Nothing but the lines from the one containing "Where should I click to: Choose" through the final line of the data should be repeated, and each must be exact.

Stored data

════════

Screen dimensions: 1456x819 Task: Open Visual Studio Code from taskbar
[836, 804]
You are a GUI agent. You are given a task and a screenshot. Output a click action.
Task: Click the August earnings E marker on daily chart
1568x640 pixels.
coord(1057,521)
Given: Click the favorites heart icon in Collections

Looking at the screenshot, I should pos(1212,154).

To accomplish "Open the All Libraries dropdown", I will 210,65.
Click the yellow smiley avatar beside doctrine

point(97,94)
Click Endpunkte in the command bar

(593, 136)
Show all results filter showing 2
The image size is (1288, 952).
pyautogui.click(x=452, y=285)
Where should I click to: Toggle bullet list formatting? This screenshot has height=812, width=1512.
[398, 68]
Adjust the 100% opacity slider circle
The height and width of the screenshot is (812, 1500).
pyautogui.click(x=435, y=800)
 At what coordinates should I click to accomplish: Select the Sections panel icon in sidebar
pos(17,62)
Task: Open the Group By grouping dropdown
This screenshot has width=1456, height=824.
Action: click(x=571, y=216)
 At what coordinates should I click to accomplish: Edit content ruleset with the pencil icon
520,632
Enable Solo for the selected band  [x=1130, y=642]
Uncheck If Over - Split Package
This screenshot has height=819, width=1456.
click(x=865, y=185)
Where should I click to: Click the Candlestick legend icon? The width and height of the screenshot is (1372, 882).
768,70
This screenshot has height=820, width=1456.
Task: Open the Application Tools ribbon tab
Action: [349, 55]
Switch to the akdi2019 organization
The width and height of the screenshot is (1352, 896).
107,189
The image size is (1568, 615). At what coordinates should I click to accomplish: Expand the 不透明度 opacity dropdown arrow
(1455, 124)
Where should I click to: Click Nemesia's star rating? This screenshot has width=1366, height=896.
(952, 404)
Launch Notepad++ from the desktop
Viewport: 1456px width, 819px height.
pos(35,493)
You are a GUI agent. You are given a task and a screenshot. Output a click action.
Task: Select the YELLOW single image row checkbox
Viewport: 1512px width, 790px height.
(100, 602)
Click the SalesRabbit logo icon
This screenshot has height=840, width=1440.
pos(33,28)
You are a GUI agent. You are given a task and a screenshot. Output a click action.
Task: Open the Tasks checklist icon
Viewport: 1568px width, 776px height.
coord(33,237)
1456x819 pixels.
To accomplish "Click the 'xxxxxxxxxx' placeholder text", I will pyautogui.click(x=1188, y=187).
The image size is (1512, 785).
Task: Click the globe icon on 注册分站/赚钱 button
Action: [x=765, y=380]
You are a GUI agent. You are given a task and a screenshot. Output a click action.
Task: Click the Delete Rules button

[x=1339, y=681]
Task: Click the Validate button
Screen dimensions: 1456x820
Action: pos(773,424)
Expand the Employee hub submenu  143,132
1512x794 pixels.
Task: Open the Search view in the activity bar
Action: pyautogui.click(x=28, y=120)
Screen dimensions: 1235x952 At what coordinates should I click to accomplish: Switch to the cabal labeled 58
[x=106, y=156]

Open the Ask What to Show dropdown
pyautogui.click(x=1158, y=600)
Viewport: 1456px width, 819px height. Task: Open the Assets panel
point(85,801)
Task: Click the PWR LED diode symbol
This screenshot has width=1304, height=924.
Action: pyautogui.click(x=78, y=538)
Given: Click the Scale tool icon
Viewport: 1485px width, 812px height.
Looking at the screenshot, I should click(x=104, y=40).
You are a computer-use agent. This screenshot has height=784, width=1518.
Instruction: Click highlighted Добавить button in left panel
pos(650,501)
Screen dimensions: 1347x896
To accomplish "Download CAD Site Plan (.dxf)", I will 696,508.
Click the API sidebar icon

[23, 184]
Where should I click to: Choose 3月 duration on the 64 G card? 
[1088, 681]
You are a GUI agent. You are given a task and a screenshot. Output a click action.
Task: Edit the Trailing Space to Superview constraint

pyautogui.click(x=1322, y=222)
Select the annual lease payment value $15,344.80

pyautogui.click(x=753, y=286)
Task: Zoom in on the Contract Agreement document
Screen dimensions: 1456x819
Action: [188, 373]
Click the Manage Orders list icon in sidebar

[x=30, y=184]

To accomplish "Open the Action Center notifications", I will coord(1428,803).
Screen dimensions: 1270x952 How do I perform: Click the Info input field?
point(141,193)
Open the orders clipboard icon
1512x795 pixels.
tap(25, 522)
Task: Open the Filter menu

════════

Solved problem >>
Where should I click to: Choose 3月 duration on the 64 G card? 
[1088, 681]
You are a GUI agent. You are given a task and a screenshot. Output a click action.
Task: Edit the Trailing Space to Superview constraint

pyautogui.click(x=1322, y=222)
Select the annual lease payment value $15,344.80

pyautogui.click(x=753, y=286)
Task: Zoom in on the Contract Agreement document
Screen dimensions: 1456x819
Action: [188, 373]
Click the Manage Orders list icon in sidebar

[x=30, y=184]

To accomplish "Open the Action Center notifications", I will coord(1428,803).
Screen dimensions: 1270x952 How do I perform: Click the Info input field?
point(141,193)
Open the orders clipboard icon
1512x795 pixels.
tap(25, 522)
Task: Open the Filter menu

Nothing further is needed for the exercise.